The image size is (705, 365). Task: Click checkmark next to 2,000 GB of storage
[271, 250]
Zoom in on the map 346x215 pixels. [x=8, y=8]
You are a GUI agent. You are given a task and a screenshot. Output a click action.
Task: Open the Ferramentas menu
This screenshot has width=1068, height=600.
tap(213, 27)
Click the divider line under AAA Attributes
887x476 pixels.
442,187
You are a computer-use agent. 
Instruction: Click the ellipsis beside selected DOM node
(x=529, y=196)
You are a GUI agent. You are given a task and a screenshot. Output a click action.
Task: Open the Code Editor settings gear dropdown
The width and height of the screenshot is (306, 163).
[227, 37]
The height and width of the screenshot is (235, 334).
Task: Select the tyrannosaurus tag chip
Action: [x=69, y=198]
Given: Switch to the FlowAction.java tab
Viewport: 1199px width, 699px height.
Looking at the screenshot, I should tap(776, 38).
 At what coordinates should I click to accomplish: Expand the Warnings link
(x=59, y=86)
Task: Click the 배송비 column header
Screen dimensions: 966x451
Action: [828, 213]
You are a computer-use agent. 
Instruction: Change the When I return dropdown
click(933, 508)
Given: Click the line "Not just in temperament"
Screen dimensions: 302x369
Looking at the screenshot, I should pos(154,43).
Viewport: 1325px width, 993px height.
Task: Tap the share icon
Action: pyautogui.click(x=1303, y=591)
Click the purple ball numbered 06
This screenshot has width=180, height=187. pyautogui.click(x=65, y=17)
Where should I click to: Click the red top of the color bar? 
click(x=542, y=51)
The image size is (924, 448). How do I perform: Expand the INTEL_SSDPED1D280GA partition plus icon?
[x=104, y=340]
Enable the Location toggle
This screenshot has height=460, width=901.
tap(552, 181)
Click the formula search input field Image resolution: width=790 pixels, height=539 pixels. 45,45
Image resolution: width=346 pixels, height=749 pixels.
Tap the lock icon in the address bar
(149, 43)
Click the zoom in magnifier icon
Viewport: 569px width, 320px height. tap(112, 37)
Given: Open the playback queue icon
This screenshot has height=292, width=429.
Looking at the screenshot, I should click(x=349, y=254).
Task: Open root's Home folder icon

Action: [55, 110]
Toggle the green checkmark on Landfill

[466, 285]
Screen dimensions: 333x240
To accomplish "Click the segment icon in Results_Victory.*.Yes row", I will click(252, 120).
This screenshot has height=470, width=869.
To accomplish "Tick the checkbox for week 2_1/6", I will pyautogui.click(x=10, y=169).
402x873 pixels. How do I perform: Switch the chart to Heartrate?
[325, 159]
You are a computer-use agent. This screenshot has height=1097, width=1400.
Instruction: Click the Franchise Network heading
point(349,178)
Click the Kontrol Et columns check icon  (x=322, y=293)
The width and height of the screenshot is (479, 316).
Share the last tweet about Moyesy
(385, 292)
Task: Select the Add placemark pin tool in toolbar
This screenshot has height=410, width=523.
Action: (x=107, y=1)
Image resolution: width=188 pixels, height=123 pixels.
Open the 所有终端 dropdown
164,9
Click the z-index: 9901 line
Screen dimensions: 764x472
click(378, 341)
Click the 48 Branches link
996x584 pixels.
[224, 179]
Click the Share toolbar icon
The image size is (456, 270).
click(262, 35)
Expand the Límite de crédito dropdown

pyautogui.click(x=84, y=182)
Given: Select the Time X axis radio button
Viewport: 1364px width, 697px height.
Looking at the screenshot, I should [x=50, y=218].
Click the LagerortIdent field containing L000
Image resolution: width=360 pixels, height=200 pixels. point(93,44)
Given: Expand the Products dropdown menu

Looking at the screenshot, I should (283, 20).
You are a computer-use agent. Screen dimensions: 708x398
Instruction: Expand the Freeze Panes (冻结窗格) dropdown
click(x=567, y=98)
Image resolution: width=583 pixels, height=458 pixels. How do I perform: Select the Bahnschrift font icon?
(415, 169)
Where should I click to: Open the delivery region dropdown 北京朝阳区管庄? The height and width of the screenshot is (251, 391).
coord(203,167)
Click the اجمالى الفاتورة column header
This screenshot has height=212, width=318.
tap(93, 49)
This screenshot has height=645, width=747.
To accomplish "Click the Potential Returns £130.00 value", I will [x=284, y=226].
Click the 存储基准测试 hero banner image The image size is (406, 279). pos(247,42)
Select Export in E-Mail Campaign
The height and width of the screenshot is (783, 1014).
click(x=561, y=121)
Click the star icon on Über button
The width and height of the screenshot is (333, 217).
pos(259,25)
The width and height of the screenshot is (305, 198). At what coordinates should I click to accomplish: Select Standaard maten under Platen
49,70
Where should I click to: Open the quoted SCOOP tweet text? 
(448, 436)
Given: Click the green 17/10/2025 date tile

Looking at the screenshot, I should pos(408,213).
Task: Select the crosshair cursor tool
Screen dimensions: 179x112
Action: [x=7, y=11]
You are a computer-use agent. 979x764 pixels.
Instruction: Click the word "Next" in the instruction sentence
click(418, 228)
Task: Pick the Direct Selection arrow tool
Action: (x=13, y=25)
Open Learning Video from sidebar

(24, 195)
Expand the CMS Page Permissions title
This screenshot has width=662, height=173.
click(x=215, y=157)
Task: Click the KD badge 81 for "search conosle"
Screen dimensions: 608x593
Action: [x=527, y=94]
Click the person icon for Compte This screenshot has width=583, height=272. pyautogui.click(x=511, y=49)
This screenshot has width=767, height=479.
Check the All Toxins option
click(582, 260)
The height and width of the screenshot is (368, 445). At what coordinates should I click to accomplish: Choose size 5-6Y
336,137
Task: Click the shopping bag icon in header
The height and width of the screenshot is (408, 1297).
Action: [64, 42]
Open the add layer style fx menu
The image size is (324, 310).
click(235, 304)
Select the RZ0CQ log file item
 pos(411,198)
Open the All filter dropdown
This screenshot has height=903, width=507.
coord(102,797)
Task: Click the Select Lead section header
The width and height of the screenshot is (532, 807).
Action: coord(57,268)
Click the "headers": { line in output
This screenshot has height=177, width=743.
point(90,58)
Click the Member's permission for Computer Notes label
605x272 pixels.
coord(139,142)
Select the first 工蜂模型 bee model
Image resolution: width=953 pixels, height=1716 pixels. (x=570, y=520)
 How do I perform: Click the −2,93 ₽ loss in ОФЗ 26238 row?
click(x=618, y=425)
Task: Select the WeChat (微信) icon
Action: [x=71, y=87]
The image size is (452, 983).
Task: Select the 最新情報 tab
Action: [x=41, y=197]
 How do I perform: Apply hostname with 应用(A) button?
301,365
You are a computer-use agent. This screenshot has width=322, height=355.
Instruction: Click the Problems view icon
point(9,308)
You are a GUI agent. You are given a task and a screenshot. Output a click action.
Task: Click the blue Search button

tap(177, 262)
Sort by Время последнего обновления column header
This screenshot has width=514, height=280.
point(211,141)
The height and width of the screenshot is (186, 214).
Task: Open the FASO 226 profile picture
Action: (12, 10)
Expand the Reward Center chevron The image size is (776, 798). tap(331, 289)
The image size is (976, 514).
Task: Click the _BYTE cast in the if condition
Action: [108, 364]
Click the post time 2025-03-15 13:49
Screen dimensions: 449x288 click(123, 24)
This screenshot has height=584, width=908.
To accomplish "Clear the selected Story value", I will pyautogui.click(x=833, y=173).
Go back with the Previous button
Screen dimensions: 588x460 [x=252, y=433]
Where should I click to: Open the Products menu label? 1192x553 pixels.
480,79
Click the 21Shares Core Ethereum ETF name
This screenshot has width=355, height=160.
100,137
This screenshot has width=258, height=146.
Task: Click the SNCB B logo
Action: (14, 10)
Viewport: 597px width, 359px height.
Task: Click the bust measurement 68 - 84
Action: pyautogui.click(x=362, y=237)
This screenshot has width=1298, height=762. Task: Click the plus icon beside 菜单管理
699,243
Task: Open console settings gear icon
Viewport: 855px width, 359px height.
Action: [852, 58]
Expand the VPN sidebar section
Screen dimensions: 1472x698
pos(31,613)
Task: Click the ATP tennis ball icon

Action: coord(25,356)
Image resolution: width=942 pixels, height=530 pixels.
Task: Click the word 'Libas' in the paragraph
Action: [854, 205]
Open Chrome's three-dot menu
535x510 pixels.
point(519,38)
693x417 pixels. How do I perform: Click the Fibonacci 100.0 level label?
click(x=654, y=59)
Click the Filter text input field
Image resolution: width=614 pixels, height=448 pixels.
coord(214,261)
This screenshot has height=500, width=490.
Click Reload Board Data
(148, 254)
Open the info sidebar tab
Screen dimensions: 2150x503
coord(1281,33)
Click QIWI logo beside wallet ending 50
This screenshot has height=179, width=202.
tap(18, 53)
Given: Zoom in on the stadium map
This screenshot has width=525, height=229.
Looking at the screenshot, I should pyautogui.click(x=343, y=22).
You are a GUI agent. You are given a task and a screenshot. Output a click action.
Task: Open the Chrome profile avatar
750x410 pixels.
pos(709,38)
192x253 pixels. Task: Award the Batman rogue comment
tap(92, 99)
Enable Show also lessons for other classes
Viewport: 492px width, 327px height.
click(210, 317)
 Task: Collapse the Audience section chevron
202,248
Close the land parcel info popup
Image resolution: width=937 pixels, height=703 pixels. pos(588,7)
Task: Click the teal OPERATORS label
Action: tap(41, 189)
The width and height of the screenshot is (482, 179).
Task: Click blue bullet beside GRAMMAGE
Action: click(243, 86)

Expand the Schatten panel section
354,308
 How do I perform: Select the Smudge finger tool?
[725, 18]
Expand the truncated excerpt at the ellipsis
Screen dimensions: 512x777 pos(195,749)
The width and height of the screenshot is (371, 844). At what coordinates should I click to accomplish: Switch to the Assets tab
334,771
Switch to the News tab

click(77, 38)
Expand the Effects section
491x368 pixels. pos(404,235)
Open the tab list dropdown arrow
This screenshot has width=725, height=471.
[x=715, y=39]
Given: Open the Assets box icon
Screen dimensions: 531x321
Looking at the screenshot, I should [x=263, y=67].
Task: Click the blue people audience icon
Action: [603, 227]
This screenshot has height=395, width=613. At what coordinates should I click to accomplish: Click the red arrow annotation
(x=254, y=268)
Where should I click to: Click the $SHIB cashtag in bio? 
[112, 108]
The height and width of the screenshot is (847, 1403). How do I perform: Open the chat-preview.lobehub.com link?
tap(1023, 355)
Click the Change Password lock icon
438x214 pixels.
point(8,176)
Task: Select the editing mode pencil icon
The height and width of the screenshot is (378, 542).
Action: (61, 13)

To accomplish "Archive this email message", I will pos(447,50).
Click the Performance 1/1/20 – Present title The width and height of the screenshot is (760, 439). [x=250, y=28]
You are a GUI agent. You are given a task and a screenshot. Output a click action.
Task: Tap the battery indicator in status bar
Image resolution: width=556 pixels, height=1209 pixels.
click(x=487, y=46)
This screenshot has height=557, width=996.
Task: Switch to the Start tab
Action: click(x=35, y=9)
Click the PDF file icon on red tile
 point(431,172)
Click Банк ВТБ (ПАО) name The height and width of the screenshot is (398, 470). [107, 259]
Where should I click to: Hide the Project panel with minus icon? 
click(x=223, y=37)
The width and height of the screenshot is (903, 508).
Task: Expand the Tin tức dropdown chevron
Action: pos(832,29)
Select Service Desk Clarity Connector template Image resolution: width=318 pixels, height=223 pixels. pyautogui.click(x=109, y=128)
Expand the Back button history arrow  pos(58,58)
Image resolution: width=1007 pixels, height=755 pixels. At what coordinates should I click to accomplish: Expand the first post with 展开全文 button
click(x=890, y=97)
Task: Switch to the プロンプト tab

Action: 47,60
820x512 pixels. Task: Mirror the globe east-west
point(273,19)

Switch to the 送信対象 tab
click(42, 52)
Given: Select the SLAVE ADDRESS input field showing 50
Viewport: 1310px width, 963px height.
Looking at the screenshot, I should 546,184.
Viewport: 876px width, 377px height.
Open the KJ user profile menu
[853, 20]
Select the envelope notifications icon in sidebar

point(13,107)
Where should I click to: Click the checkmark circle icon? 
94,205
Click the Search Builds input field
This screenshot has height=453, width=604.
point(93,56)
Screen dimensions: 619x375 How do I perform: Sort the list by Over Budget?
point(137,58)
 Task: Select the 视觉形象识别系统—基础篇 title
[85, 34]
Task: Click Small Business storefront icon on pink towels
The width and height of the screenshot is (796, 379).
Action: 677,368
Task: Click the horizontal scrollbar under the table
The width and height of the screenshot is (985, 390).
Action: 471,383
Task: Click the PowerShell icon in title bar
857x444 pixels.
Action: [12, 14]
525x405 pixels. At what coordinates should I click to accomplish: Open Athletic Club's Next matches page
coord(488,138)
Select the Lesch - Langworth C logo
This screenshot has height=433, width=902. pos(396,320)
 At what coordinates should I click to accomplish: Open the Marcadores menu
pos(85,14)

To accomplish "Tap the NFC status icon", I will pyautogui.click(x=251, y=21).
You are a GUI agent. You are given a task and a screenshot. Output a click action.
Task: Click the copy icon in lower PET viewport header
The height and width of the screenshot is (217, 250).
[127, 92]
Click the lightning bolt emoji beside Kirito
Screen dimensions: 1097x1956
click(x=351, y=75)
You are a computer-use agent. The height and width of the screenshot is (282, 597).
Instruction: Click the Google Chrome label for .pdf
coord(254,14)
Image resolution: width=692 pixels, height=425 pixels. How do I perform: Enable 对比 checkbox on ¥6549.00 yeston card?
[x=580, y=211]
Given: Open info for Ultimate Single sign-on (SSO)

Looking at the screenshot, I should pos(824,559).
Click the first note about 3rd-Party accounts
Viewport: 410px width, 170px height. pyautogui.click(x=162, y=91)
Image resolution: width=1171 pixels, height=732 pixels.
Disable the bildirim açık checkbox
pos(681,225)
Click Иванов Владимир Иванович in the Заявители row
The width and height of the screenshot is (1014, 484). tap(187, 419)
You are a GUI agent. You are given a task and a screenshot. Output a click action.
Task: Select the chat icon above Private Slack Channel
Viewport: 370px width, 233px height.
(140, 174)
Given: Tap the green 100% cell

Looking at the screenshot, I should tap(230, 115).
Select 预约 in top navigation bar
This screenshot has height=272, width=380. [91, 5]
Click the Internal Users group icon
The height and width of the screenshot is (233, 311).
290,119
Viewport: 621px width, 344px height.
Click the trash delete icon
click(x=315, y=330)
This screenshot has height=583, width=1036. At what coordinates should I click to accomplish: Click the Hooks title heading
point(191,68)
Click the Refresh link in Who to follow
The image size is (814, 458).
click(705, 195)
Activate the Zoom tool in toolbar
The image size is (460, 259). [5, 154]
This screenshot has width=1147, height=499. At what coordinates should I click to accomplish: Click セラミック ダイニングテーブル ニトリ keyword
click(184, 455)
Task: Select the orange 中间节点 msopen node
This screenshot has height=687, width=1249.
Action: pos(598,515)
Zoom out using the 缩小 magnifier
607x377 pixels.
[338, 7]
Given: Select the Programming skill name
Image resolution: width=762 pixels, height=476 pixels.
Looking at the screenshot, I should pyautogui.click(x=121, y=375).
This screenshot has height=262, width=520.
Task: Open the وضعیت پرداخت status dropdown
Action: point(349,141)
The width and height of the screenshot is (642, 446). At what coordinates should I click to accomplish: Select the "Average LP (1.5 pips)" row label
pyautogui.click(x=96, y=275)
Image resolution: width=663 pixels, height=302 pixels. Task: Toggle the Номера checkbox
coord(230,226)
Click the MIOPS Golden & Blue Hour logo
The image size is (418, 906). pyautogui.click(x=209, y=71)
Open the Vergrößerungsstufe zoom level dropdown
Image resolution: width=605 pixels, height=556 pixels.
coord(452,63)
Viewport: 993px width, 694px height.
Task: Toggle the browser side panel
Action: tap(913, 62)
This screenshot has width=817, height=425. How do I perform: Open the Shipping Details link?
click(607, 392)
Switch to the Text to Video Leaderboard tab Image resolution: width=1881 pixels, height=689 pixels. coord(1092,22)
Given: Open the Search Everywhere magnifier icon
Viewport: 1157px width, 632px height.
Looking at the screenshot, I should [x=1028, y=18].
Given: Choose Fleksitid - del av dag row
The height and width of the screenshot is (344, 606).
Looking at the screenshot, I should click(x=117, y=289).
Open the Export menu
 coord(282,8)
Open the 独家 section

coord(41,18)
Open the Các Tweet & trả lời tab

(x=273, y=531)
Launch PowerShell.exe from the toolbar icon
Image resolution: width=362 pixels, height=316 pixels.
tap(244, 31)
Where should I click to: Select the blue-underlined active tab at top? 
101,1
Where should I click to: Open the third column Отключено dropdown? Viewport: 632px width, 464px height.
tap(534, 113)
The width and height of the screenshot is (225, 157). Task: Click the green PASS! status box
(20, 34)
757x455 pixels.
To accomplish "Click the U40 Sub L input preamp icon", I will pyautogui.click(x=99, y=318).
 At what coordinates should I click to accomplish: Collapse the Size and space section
───
*PROBLEM DESCRIPTION:* Which lines in the data above hold the word "settings"? Return each of them.

*OUTPUT BELOW:*
Task: Open the Code Editor settings gear dropdown
Task: Open console settings gear icon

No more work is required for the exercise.